Use identity resolution to get a single customer view across all channels: Segment's built-in identity resolution determines which devices and data points belong to which users, saving you many hours of detective work.
Create a customized data pipeline: With Segment's Connections feature, you control which data from which tools you feed into your attribution models and what information you leave out.
To see these benefits in action, take StackCommerce as an example. Their account managers used to update attribution reports for their partners manually. After implementing Segment, this data automatically feeds into their partner dashboards, saving them hundreds of hours of work.

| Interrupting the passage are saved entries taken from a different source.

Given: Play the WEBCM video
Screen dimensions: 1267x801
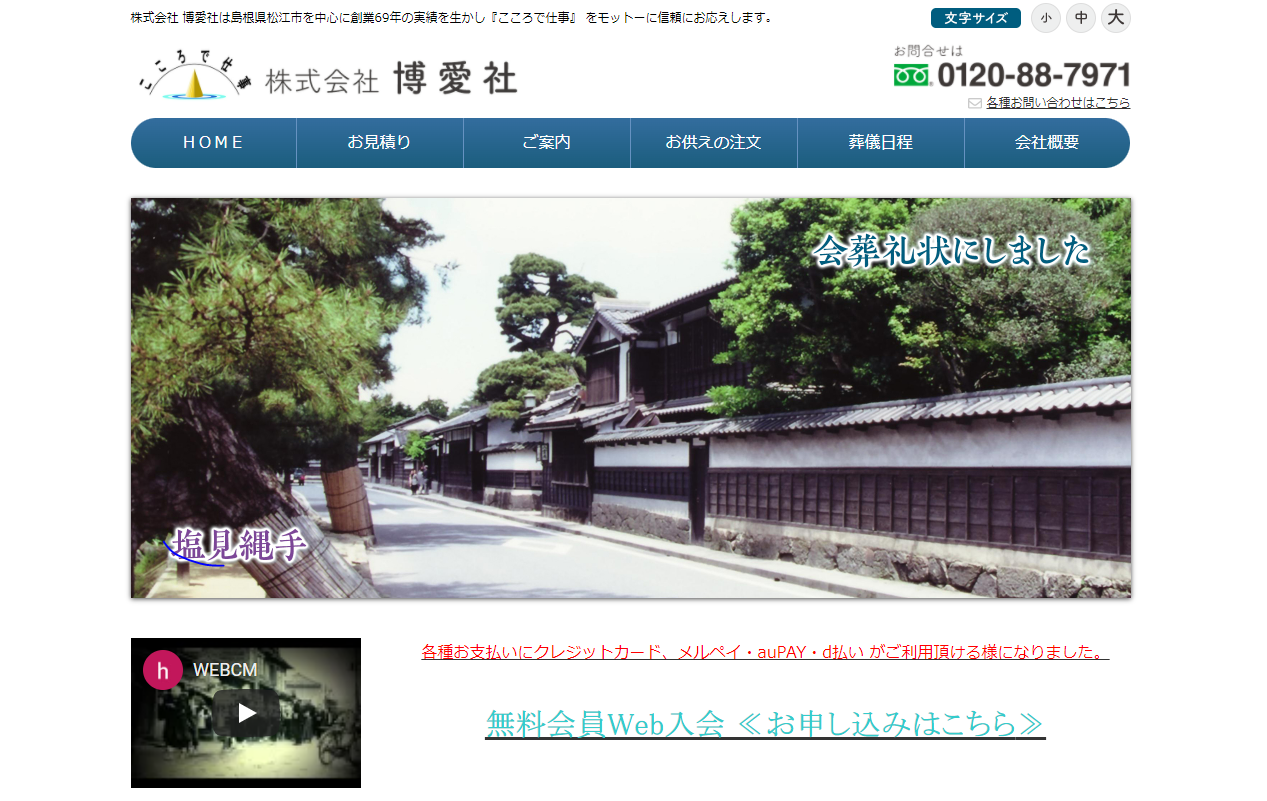Looking at the screenshot, I should 246,713.

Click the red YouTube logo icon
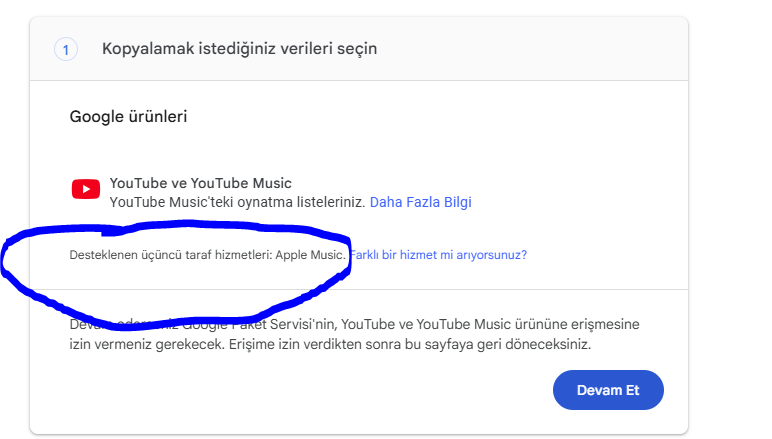[86, 189]
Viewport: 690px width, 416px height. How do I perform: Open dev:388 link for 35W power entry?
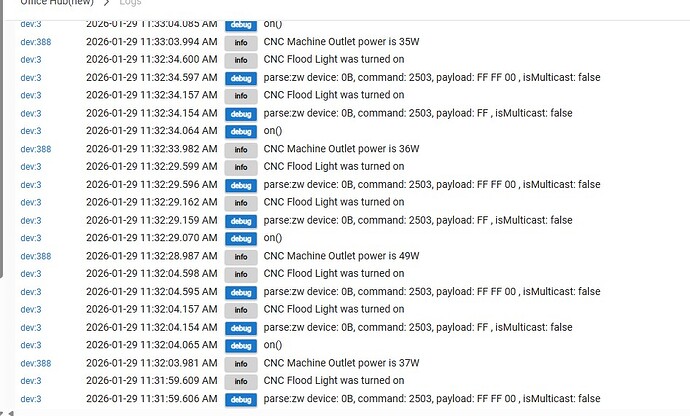point(36,42)
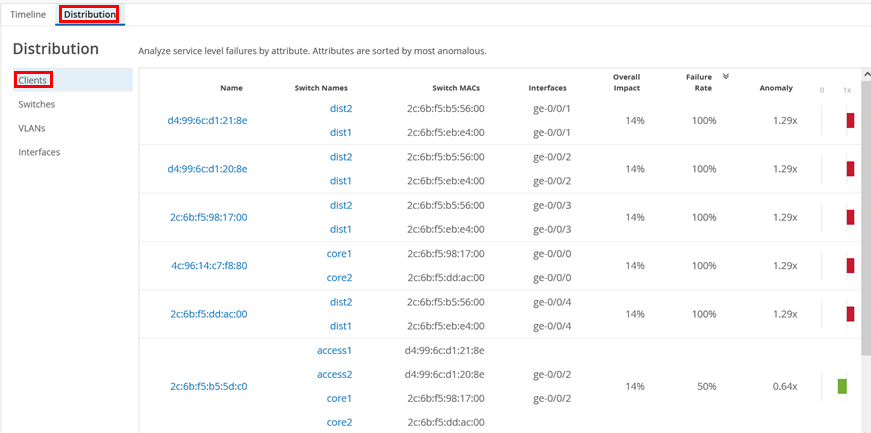The image size is (871, 433).
Task: Click client name 2c:6b:f5:98:17:00
Action: (208, 217)
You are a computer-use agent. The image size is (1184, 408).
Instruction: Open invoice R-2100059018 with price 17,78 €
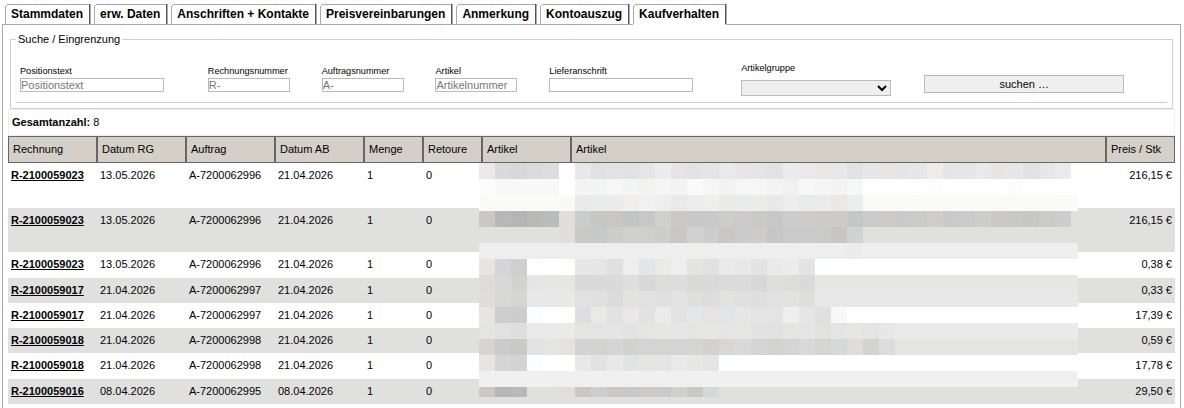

Read the full case study: How StackCommerce Made Paid Ad Attribution More Accurate With Twilio Segment.
Our annual look at how attitudes, preferences, and experiences with personalization have evolved over the past year.

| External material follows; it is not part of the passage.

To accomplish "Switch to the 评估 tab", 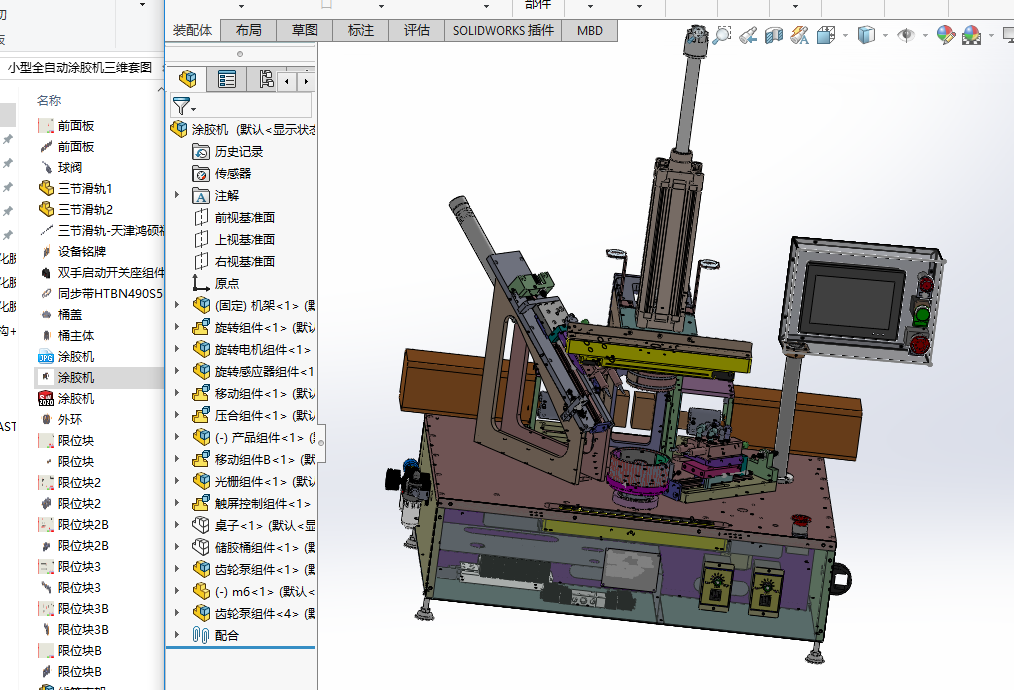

A marketing attribution platform helps businesses understand which channels and touchpoints were the most influential throughout the customer journey (helping to answer questions like: what encouraged a person to convert? Which marketing activities were the most impactful?).
There are a few different models for measuring marketing attribution. (Deciding which one is the best often comes down to your specific business.) As a quick overview, there is single-touch attribution, where one channel is credited for a sale, and multi-touch attribution, which gives weight to several different touchpoints. Below is a list of different attribution models: 1. First-touch attribution: When a customer's first touchpoint/interaction is credited for the conversion. 2. Last-touch attribution: When the last touchpoint is seen as the most impactful. 3. Linear attribution: Credit is spread across all touchpoints evenly. 4. Time-decay attribution: While all touchpoints get credit, the closer it is to the conversion, the more weight it's given. 5. U-shaped attribution: The first and last touchpoints get most of the credit. 6. W-shaped attribution: The first, middle, and last touchpoints get the most recognition.
Developing a marketing attribution model that's right for your business requires an understanding of the customer journey (and every single interaction that takes place, both online and offline), experimentation to see if any channels or campaigns resonate more than others, and qualitative data (e.g. hearing from customers that they found your brand through social media, a referral, etc.).
Put simply, marketing attribution tells you which channels and campaigns are the most impactful for converting customers. This allows businesses to allocate their budgets more strategically, by focusing on what is working versus what isn't.